• INPUT DATA

_ _ _ _

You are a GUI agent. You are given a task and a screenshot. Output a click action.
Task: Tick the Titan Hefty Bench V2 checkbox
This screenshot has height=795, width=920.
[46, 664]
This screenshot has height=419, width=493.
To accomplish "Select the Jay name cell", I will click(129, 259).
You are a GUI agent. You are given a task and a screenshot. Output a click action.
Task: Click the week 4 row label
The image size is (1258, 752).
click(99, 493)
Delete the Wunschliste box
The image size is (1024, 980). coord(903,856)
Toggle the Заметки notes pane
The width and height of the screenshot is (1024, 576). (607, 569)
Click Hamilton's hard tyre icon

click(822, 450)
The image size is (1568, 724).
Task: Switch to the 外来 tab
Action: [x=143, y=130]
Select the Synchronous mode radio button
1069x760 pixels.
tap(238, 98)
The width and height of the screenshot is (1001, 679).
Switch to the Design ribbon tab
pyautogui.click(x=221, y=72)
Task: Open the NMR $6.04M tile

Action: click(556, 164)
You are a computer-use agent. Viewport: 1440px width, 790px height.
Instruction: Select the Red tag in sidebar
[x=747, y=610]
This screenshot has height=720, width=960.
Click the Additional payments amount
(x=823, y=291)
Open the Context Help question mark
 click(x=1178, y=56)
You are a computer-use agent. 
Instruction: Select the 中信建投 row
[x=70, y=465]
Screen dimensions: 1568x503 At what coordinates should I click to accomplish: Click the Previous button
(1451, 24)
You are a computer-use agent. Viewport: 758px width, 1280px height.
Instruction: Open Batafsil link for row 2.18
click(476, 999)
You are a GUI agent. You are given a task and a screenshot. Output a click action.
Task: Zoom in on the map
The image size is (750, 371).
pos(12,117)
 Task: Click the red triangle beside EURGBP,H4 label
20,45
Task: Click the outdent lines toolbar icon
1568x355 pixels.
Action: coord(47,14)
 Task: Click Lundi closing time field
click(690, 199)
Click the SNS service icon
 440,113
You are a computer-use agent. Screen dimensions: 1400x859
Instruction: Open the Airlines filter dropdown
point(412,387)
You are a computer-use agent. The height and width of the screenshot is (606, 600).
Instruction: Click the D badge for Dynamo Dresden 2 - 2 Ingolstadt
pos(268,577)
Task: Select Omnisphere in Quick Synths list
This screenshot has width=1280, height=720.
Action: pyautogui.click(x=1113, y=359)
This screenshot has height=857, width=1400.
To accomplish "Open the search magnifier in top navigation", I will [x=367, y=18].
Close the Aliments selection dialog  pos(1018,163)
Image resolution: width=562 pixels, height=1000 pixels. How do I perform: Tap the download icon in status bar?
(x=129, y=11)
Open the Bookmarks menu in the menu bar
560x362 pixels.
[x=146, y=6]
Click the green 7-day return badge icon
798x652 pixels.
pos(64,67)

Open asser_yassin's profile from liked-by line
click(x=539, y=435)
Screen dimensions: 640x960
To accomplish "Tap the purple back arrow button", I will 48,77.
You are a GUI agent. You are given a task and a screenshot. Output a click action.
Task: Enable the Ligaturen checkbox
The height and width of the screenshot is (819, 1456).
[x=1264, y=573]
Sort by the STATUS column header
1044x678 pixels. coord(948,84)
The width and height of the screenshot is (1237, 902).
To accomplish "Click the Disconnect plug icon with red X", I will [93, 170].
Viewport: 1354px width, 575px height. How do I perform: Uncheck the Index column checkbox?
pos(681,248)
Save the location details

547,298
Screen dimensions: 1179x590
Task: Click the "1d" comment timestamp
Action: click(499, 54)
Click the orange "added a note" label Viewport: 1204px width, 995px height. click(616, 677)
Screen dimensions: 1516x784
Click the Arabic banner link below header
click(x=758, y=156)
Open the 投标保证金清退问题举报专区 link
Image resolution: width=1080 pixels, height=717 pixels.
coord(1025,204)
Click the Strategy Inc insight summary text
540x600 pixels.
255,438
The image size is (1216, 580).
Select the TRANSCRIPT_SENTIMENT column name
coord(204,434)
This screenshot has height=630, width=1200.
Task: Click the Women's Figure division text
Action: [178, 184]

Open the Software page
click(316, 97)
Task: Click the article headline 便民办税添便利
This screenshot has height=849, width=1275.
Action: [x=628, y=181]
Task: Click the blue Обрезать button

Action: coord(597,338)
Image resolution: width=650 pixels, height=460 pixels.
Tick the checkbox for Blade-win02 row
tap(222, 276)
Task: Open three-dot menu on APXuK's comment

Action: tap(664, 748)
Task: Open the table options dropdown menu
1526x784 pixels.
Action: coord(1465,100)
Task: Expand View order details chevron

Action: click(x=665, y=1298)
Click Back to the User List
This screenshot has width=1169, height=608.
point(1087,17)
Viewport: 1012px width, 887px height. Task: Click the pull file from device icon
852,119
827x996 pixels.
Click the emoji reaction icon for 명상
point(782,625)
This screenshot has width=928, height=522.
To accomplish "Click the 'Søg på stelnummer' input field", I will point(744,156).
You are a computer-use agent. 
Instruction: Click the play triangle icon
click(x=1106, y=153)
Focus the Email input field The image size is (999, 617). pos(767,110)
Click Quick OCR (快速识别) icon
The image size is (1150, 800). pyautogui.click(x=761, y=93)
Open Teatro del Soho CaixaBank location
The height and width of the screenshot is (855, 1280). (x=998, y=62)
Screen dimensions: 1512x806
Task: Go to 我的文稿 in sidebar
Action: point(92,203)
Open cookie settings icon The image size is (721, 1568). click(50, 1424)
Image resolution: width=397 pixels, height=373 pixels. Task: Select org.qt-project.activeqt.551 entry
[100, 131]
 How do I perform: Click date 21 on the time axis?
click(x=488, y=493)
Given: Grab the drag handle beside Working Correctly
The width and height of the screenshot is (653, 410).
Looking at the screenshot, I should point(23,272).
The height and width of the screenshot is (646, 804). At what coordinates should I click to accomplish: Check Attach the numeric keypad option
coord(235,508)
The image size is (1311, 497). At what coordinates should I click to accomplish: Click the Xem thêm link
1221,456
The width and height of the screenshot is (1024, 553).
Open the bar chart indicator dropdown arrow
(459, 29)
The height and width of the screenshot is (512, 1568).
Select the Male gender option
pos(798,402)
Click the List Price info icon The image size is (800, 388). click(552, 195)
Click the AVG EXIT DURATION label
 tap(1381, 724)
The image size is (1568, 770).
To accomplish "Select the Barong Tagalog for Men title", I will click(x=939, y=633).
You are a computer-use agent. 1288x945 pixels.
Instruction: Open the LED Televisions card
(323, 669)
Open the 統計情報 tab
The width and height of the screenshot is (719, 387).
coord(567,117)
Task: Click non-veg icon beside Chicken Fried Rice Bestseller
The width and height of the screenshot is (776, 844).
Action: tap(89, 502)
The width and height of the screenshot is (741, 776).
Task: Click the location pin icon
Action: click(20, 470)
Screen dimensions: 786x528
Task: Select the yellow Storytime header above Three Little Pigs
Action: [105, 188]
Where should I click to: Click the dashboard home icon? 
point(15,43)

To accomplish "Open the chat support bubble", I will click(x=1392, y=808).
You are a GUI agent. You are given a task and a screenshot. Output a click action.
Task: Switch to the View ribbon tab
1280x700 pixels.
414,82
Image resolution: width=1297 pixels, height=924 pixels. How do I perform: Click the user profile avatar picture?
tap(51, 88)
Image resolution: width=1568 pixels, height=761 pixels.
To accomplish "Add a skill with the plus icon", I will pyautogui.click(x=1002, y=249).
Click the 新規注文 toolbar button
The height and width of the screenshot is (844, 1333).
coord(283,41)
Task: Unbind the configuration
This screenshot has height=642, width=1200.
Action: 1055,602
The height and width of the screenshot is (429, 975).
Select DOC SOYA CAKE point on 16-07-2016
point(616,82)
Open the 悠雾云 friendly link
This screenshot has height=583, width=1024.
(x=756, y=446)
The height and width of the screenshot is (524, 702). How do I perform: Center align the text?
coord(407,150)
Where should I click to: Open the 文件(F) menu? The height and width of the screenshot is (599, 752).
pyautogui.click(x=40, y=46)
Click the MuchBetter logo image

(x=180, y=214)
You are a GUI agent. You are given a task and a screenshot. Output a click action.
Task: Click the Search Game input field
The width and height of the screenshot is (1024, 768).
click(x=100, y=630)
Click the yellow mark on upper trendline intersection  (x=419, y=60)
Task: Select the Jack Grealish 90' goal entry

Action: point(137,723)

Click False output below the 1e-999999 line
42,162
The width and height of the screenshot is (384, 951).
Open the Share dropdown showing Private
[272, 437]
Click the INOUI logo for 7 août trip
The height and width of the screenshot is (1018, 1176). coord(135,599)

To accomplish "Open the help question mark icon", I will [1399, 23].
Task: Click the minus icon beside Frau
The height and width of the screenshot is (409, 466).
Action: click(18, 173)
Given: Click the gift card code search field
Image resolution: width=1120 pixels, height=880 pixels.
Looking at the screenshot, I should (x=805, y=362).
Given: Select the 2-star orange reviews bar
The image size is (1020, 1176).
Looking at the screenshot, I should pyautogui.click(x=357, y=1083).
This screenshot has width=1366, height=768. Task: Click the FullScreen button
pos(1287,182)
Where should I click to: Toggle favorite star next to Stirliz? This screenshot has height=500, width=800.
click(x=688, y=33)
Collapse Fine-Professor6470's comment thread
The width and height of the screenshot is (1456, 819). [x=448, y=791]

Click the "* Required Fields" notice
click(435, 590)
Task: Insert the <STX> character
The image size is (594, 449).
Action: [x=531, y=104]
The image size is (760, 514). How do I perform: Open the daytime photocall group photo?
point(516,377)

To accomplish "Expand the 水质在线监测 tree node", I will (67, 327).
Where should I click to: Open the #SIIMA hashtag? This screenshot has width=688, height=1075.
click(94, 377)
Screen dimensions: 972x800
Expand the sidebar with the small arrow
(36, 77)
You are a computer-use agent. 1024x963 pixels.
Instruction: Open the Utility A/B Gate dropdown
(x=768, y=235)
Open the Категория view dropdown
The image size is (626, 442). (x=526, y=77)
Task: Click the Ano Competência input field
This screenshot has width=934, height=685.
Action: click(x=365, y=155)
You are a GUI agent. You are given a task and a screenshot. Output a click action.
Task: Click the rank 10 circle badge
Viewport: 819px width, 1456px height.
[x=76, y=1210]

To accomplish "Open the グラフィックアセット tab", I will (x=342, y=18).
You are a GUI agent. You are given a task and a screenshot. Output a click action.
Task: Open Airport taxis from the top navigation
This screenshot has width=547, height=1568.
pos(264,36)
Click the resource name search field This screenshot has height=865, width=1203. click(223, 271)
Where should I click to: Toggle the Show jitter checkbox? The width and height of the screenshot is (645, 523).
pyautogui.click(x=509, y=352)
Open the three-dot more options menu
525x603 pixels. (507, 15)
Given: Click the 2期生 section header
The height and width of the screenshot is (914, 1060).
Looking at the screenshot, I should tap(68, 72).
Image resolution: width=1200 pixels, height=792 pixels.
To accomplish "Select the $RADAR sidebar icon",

_ _ _ _

• ASSIGNED TASK
Find "orange" in the data above. Report each line where it appears.

• SOLUTION TO THE EXERCISE
Click the orange "added a note" label Viewport: 1204px width, 995px height. click(616, 677)
Given: Select the 2-star orange reviews bar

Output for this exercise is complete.